Naturereignisse erwartet

In Zukunft erwarte er neuartige Probleme. Einerseits würden die Menschen Jahr für Jahr verletzlicher gegenüber Naturereignissen. Es gäbe zum Beispiel etwa alle zehn Jahre ein außergewöhnliches “Weltraumwetter”, wenn auf der Sonne heftige Materieströme (Protuberanzen) vorkommen. Dadurch werden GPS (Satellitennavigations-) Signale gestört, was nicht nur den Luftverkehr, sondern auch gewöhnliche Tätigkeiten auf der Erde extrem einschränken kann.

Andererseits führt der Klimawandel dazu, dass die Sommer in Mitteleuropa heißer werden. “Wenn es nicht nur in Süditalien, sondern bis Mitteldeutschland 40 Grad Celsius hat, steigt die Kühllast stark an, weil jeder seine Klimaanlage hochdreht”, sagte Staudinger.

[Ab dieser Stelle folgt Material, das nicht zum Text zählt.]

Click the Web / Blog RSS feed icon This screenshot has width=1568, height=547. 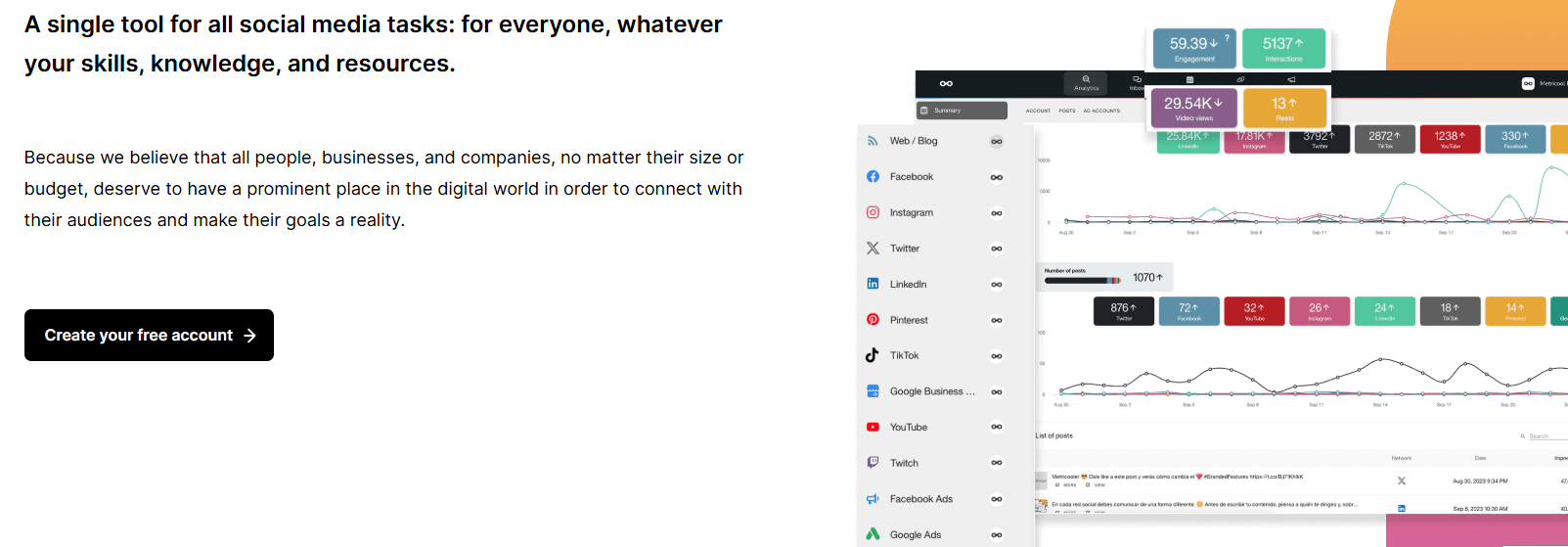(873, 141)
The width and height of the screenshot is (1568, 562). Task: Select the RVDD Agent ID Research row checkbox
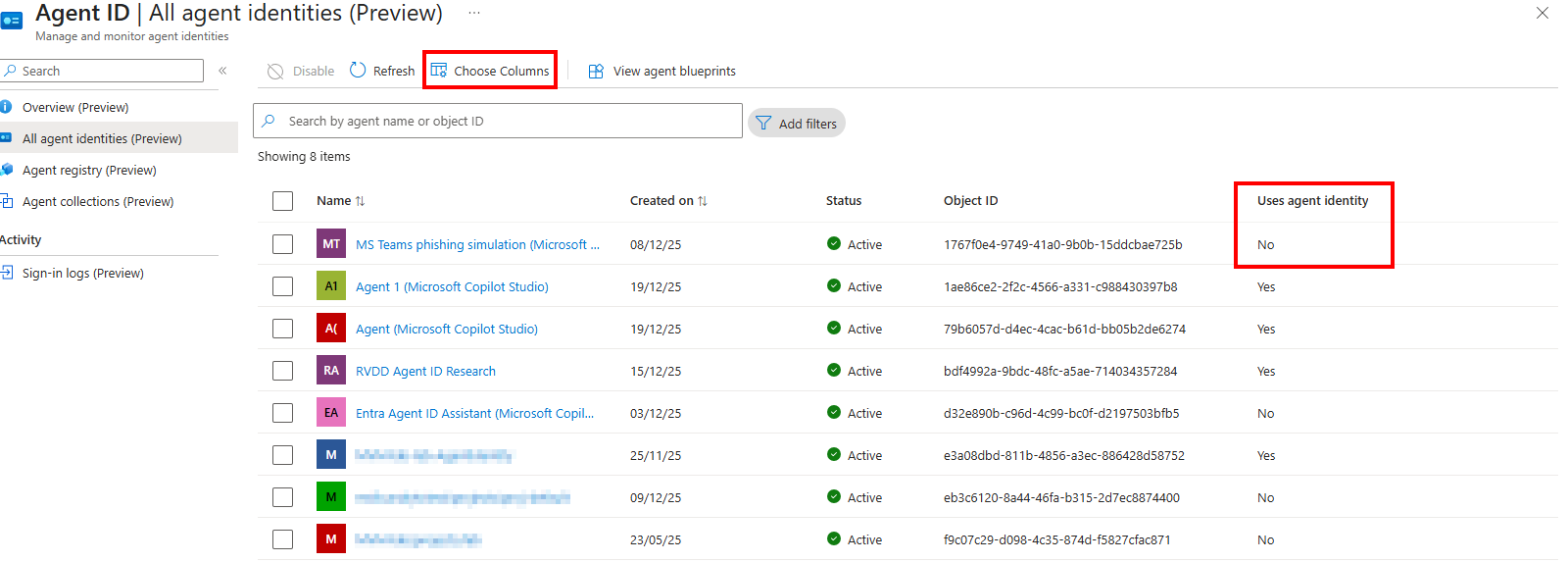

Die Atomkraftwerke müssen aber bei lang anhaltendem Hochdruckwetter zurückschalten, weil dann die Flüsse Niederstand haben und es an Kühlwasser mangelt.

Tagung in Wien

“Solch eine Situation kann zu einem Blackout führen”, erklärte er. Von einer Hitzewelle würden kaskadenartige Effekte so “sofort in Richtung technische Auswirkungen weiterführen”.

Die Tagung “Understanding Risk Austria” findet am 20. und 21. Jänner im Wiener Rathaus und den Börsesälen statt.